A May 3 post on Steven’s Instagram profile shows him towering above his adoptive parents in Florida State University graduation regalia, his arms wrapped around them. The caption read, “We did it, not me … If it wasn’t for all of them, I would have never had graduated.”

 

Steven shares a trajectory intriguingly congruent to the storm battering the East Coast on the day of his birth. Both began life in Florida, both traveled north and both found in New York a peaceful end to the tumult.

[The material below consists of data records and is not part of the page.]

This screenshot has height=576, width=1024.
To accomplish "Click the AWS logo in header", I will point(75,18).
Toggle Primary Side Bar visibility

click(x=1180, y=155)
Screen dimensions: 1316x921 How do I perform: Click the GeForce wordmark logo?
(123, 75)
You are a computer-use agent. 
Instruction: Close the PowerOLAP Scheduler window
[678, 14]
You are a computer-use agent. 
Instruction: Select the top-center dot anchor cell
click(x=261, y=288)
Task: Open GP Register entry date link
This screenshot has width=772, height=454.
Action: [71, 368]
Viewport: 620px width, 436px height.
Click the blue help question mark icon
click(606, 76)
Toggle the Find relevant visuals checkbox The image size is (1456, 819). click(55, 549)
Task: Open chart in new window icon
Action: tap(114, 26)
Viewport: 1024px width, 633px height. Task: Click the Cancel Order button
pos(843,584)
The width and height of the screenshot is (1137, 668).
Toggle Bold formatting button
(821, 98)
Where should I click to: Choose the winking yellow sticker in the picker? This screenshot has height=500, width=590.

But he draws a greater parallel in his passion for weightlifting and crunches, which he does now, in healthy doses, to better himself rather than fight his demons. 

 

“[Working out] is a metaphor for something greater,” he said. “It shows you discipline. It shows you patience. When things get hard, when things get heavy, when it sucks, you have to push through. Even when you don’t want to do it.” 

 

Like the way physical exertion and intervals of rest work in tandem to shape the body, Curcio realizes both his Floridian tribulations and Long Island triumphs were crucial in sculpting his character.

 

“If I did not go through those things, I would’ve been a brat,” Steven said. “If I stayed in those things, I would’ve been a delinquent. God called me out of that. Even though I have scars—mentally, emotionally, spiritually—I believe those scars make me beautiful.”

 

But Steven doesn’t dwell on those scars, either. He doesn’t think about his biological parents, who he hasn’t seen in decades. Instead, he focuses on the future, preparing for the family he hopes to have himself. He intends on learning from the mistakes of his biological parents and his new parents’ examples.

 

“I can’t wait to build a family,” he said. “I want to show my kids how a mom and dad are supposed to be.”